The as.interger() function is used to store the result as in integer.
flights <- flights %>% mutate(DepDelay = as.integer(difftime(new_DepTime, new_CRSDepTime, units = "mins")))
pandoc.table(head(flights %>% select(CRSDepTime, DepTime, DepDelay), style = "grid"))
##
## ---------------------------------
## CRSDepTime DepTime DepDelay
## ------------ --------- ----------
## 1100 1057 -3
##
## 1100 1056 -4
##
## 1100 1055 -5
##
## 1100 1102 2
##
## 1100 1240 100
##
## 1100 1107 7
## ---------------------------------
Using the ifelse() function to separate flights with delays into two categories.
Variable DepDelayMinutes for delays less then 30 minutes and DeDel15 for delays 30 minutes or more.
flights <- flights %>% mutate(DepDelayMinutes = ifelse(DepDelay < 0, 0, DepDelay),
DepDel30 = ifelse(DepDelay >= 30, 1, 0))
pandoc.table(head(flights %>% select(DepDelay, DepDelayMinutes, DepDel30), style = "grid"))
##
## ---------------------------------------
## DepDelay DepDelayMinutes DepDel30
## ---------- ----------------- ----------
## -3 0 0
##
## -4 0 0
##
## -5 0 0
##
## 2 2 0
##
## 100 100 1
##
## 7 7 0
## ---------------------------------------
Check the number of flights with more than a 30 minute delay.

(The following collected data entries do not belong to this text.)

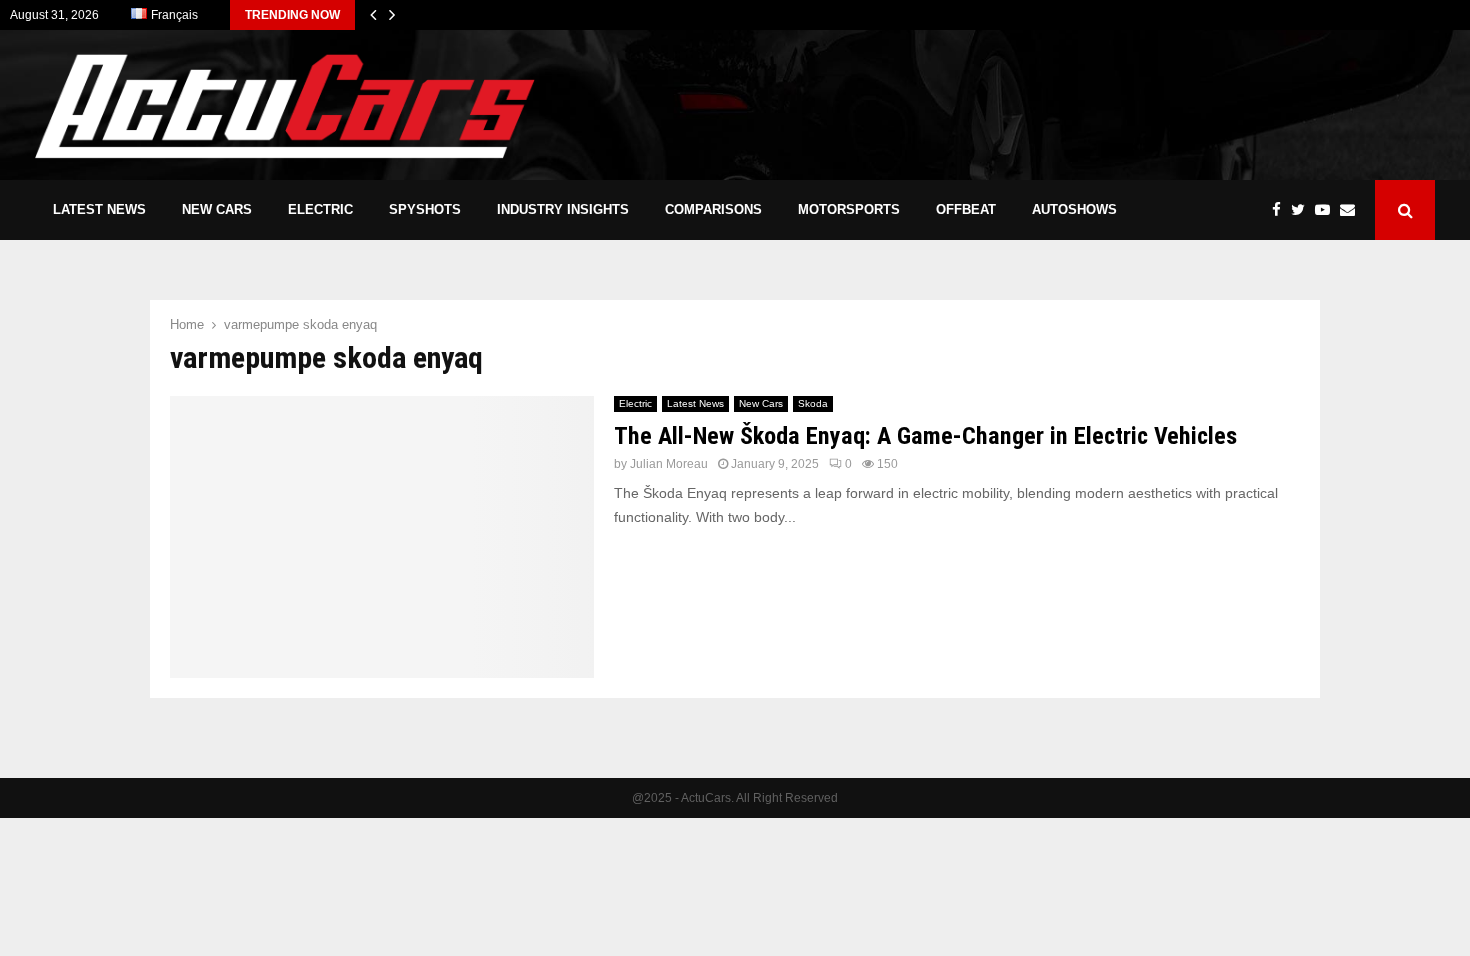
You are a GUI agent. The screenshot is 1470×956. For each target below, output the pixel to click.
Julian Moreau (669, 464)
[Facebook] (1281, 210)
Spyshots (425, 209)
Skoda (813, 403)
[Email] (1352, 210)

pandoc.table(flights %>% count(DepDel30 == 1), style = 'grid')
##
##
## +-----------------+--------+
## | DepDel30 == 1 | n |
## +=================+========+
## | FALSE | 391307 |
## +-----------------+--------+
## | TRUE | 41991 |
## +-----------------+--------+
There are 41991 record for flights with a delay of 30 minutes or more
Calculating the inboud and outboud taxi times and in minutes.
#TaxiOut
#TaxiIn
flights <- flights %>% mutate(TaxiOut = as.integer(difftime(new_WheelsOff, new_DepTime, units = "mins")),
TaxiIn = as.integer(difftime(new_ArrTime, new_WheelsOn, units = "mins")))

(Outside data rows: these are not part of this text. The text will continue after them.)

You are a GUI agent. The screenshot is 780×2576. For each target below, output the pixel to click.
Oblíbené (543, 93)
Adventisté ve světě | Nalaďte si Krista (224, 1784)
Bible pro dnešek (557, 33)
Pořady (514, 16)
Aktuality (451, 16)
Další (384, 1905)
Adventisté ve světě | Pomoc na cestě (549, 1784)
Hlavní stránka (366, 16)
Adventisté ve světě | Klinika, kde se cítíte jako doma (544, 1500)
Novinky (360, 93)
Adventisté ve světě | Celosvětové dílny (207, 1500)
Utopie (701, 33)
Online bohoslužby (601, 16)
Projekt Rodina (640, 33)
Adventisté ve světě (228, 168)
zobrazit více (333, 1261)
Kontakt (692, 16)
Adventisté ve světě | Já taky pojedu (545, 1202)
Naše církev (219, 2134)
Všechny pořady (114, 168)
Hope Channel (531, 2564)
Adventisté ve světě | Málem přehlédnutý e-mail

pandoc.table(head(flights %>% select(TaxiIn, TaxiOut), style = "grid"))
##
## ------------------
## TaxiIn TaxiOut
## -------- ---------
## 8 15
##
## 10 14
##
## 14 21
##
## 9 13
##
## 14 20
##
## 9 11
## ------------------
Calculating the difference in minutes between scheduled and actual arrival time.
Early arrivals show negative numbers.
#ArrDelay
flights <- flights %>% mutate(ArrDelay = as.integer(difftime(new_ArrTime, new_CRSArrTime, units = "mins")))

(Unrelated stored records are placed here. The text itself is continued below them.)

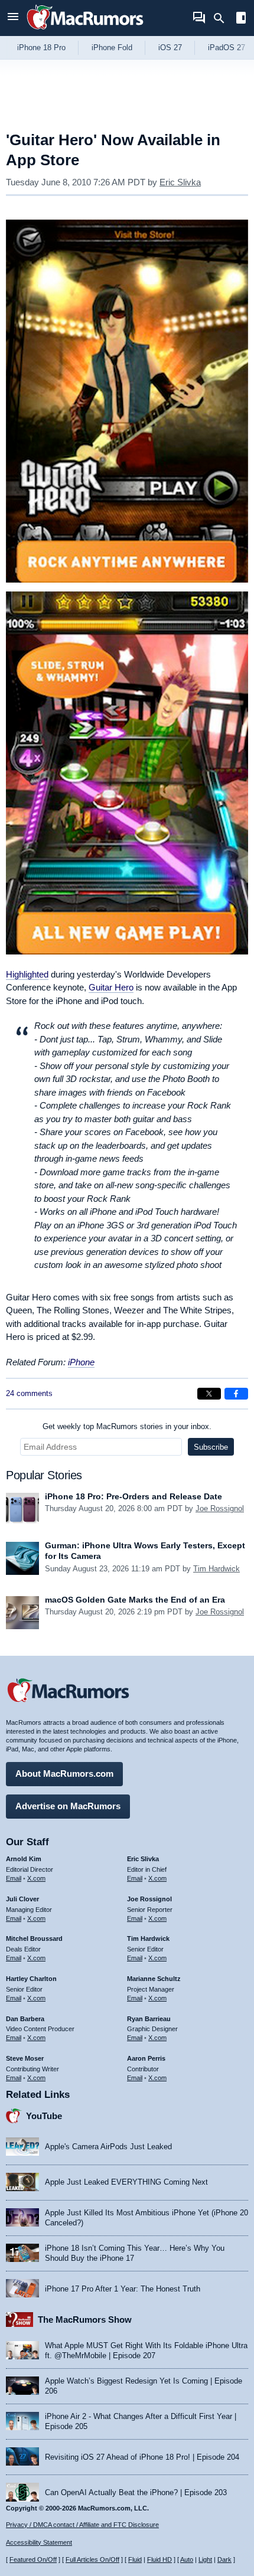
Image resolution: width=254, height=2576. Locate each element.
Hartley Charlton (31, 1978)
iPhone (81, 1362)
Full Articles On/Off (92, 2559)
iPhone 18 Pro (41, 47)
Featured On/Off (33, 2559)
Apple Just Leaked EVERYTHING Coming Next (126, 2182)
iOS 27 (170, 47)
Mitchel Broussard (34, 1938)
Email (13, 1878)
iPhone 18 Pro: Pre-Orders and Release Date (133, 1496)
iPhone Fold (112, 47)
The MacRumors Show (85, 2320)
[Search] (223, 18)
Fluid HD (159, 2559)
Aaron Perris (146, 2058)
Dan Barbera (25, 2018)
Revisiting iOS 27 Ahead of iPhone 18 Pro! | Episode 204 (142, 2457)
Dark (224, 2559)
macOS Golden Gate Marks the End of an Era (135, 1599)
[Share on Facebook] (236, 1394)
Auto (186, 2559)
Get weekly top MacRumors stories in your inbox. (127, 1426)
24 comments (29, 1393)
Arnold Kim (23, 1858)
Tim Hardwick (216, 1568)
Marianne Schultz (154, 1978)
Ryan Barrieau (149, 2018)
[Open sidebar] (241, 19)
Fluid (135, 2559)
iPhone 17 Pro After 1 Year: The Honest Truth (122, 2288)
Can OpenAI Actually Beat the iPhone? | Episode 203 (136, 2492)
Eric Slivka (180, 182)
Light (205, 2559)
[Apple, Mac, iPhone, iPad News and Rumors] (85, 31)
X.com (36, 1878)
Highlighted (27, 974)
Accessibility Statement (39, 2542)
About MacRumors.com (64, 1773)
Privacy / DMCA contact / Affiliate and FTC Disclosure (82, 2524)
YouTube (44, 2116)
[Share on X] (209, 1394)
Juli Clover (22, 1898)
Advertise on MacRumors (68, 1806)
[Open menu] (13, 18)
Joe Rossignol (220, 1508)
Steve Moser (25, 2058)
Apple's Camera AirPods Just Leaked (108, 2146)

pandoc.table(head(flights %>% select(ArrDelay), style = "grid"))
##
## ----------
## ArrDelay
## ----------
## -6
##
## -12
##
## 7
##
## -5
##
## 113
##
## -3
## ----------
Calculating the difference in minutes between scheduled and actual arrival time with early arrivals set to 0.
Creating an Arrival Delay Indicator, 15 Minutes or More (1=Yes)
#ArrDelayMinutes
#ArrDel30
flights <- flights %>% mutate( ArrDelayMinutes = ifelse(ArrDelay < 0, 0, ArrDelay),
ArrDel30 = ifelse(ArrDelay >= 30, 1, 0))
pandoc.table(head(flights %>% select(ArrDelayMinutes, ArrDel30), style = "grid"))
##
## ----------------------------
## ArrDelayMinutes ArrDel30
## ----------------- ----------
## 0 0
##
## 0 0
##
## 7 0
##
## 0 0
##
## 113 1
##
## 0 0
## ----------------------------
FlightTimeBuffer: The difference between scheduled elapsed time and actual elapsed time.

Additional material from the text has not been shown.